### SELECTED EXTRACT ###

The Remain campaign was badly conducted in that the the-government led by David Cameron and George Osborne hogged the campaign limelight and it did not look as though the Remain argument put a vision of optimism. Nor did it appear a cross-party endeavour and that made elements of voting opinion treat it as a verdict on the government of the day."

When asked why people in Boston in Lincolnshire overwhelmingly for Brexit despite relying heavily on Polish immigrant workers, he said: “That is one of the paradoxes. Lincolnshire folk said ‘ooh, they are coming to pinch our jobs’. Well, they would not do the jobs themselves anyway so it was a rather artificial anger.
 
“It is less worrying to our agriculture than it is to our health service and our care sector. So many of the labour problems that might follow from this could cause us quite a lot of damage."

### DATASET SECTION ###

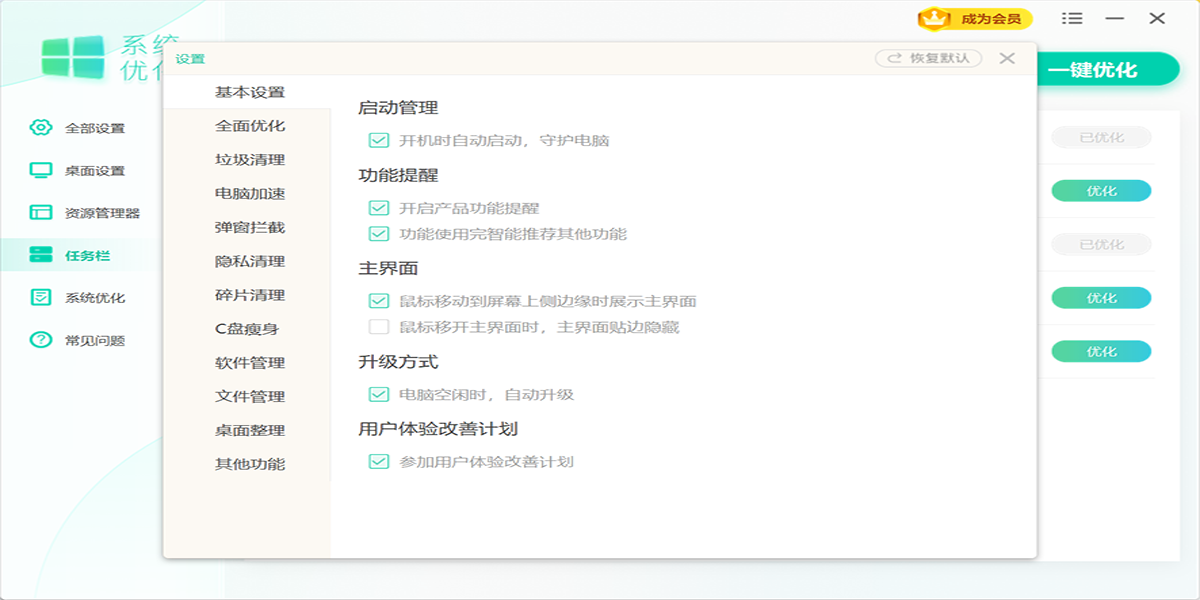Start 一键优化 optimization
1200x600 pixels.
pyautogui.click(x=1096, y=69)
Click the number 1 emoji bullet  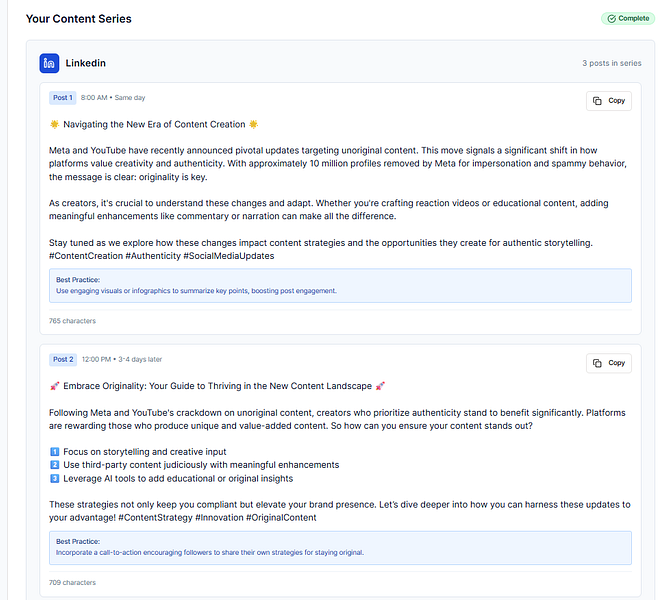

###

THINGS TO DO
A. Answer these from the Brexit passage:
(i) Which two politicians led the government that is said to have hogged the Remain campaign limelight?
(ii) Which town in Lincolnshire is mentioned?
(iii) Which two areas does the speaker say are more at risk than agriculture?
B. Write a few more sentences of the Brexit passage, starting after its final sentence.
The listing is separate material with no link to the Brexit passage.

ANSWERS FOR THIS EXERCISE
A.
(i) David Cameron and George Osborne
(ii) Boston
(iii) The health service and the care sector

B.
In another break with the likes of Mr Johnson and International Trade Secretary Liam Fox, Sir Alan also played down the importance of an early free trade deal with America, saying the most important thing was to secure one with trading partners in the EU. 

He said: “A free trade agreement is not the answer to everything but where one can be designed and agreed in a way that is mutually advantageous to both sides that will be of benefit. We do hope to have free trade agreements across the world but the one that will matter to us enormously is the one we have with the 27 countries in the EU itself."